» **How to complete this task**: Reproduce nothing beyond the line containing "Given: Click the Grow Font icon". From the first line of the data below down to it, copy each line exactly, without the pictures.

[Saved data entries]
_ _ _ _ _ _ _
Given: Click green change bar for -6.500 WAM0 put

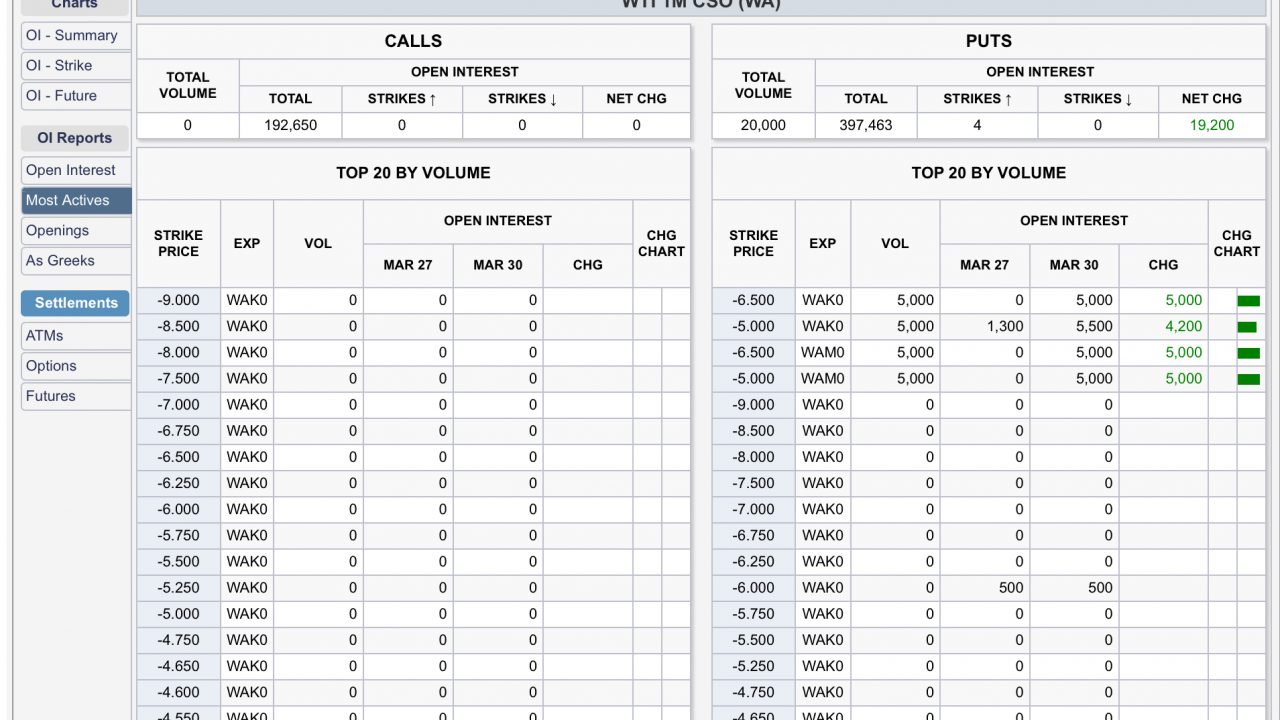Looking at the screenshot, I should click(x=1248, y=352).
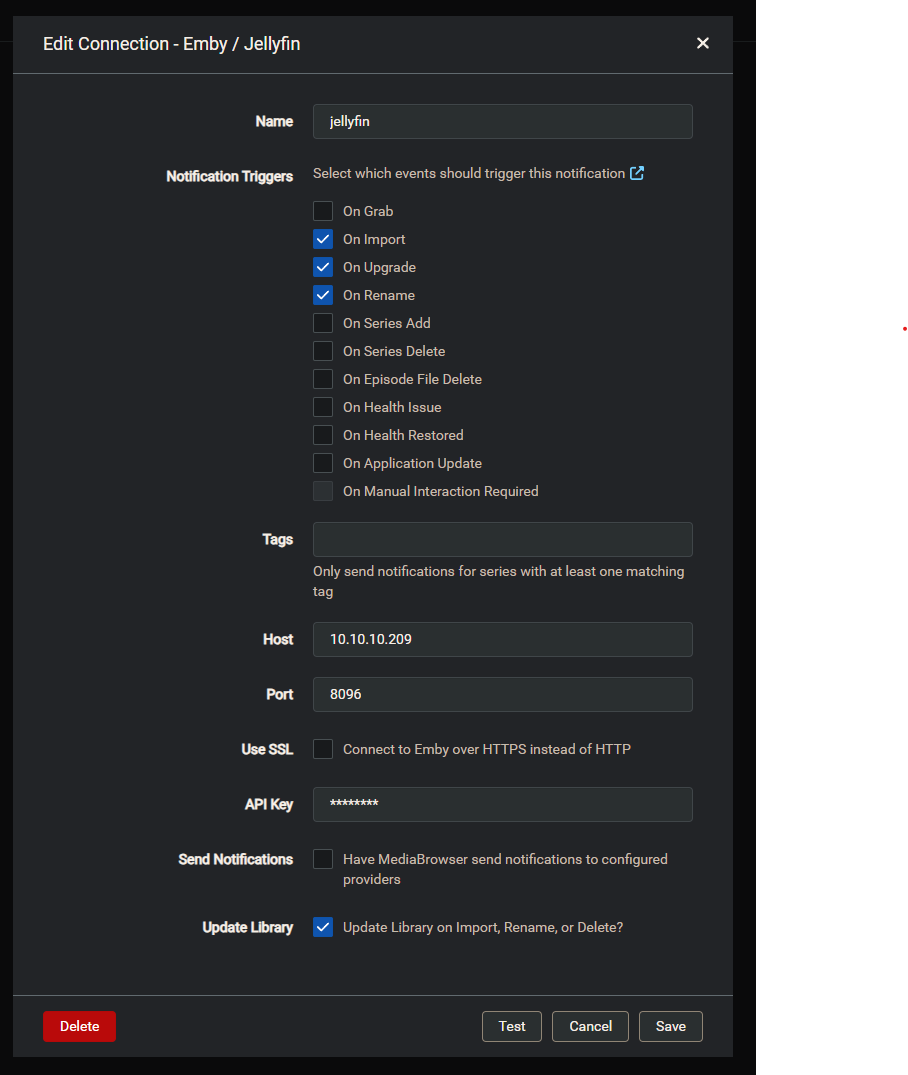This screenshot has width=908, height=1075.
Task: Click the red Delete button
Action: [x=79, y=1026]
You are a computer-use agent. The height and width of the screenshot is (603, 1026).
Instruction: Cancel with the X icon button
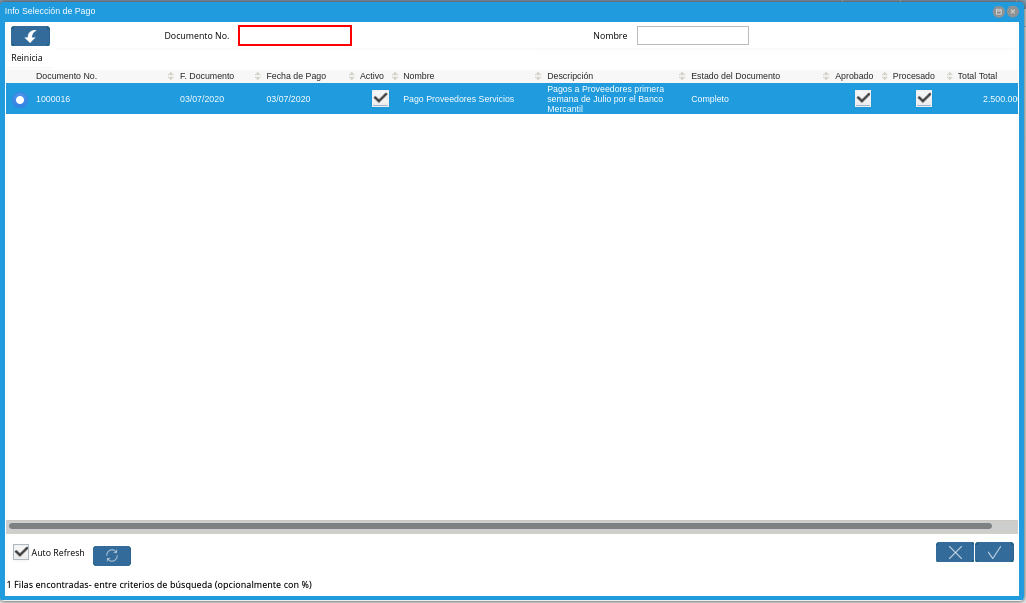954,552
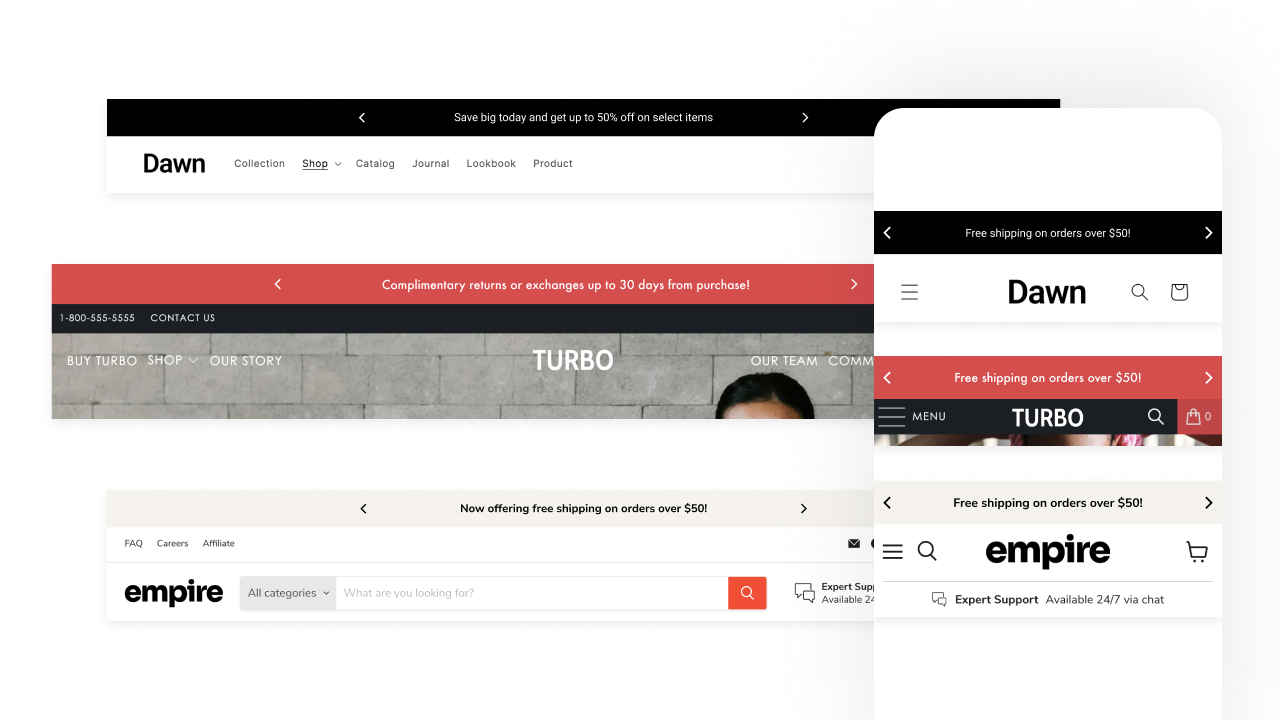Click the orange search button in Empire desktop

click(747, 593)
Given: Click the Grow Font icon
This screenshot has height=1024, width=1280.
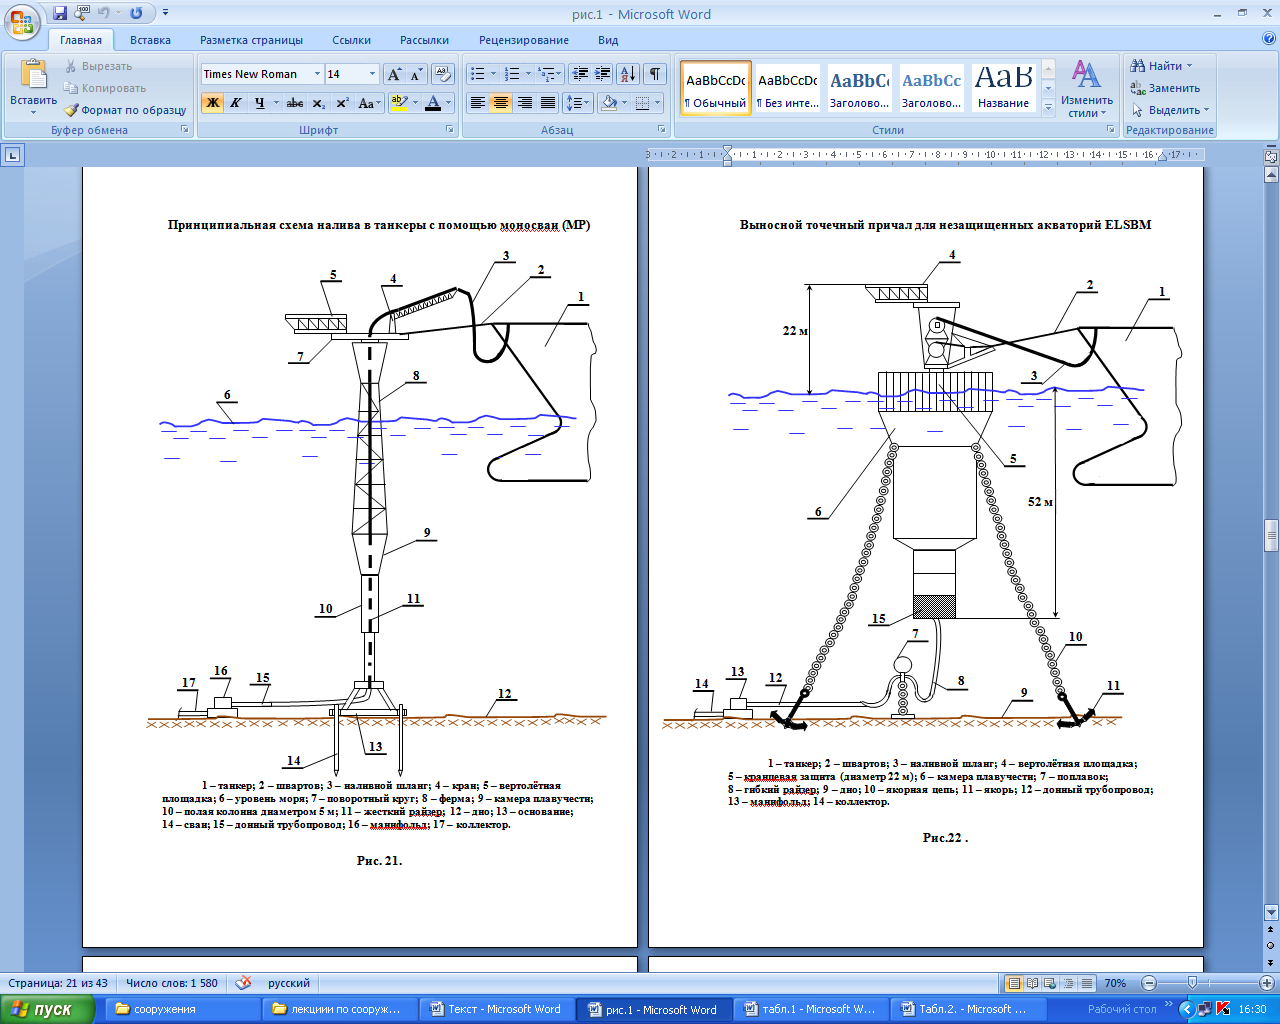Looking at the screenshot, I should [x=394, y=75].
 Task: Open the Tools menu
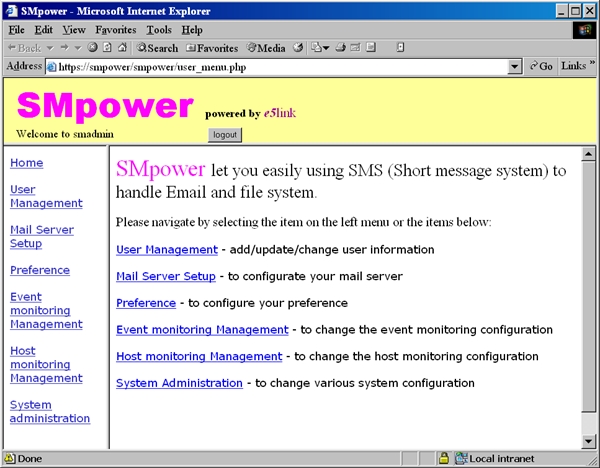point(160,30)
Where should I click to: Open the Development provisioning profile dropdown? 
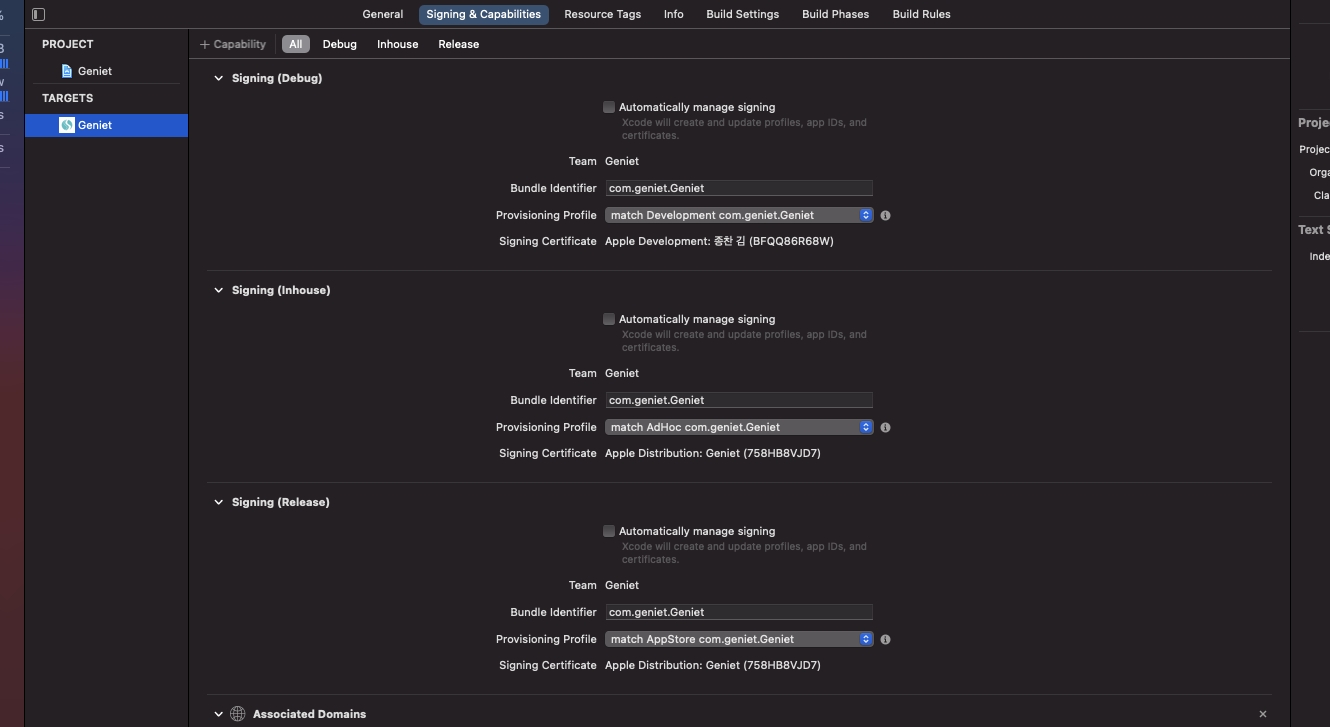[x=739, y=215]
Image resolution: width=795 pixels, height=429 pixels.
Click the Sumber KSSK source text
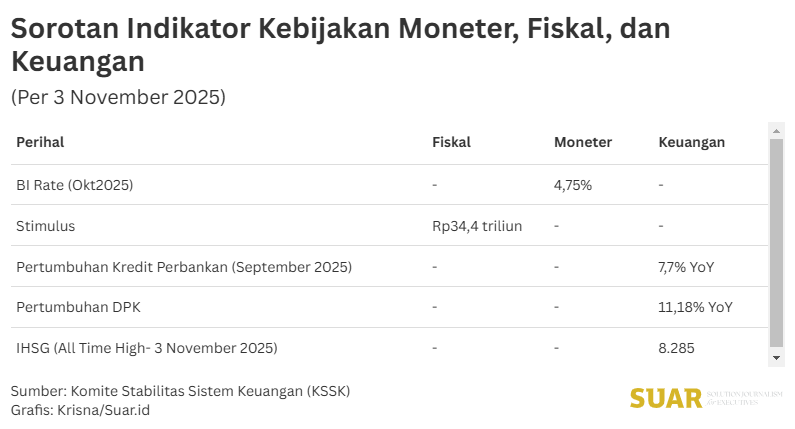point(180,390)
_ _ _ _ _ _ _
» **Result for this task**:
Given: Click green change bar for -6.500 WAM0 put

Looking at the screenshot, I should click(x=1248, y=352).
This screenshot has width=908, height=1075.
Task: Click the red Delete button
Action: [x=79, y=1026]
You are a computer-use agent. The height and width of the screenshot is (603, 1026).
Instruction: Cancel with the X icon button
954,552
Click the orange search button in Empire desktop

click(747, 593)
Given: Click the Grow Font icon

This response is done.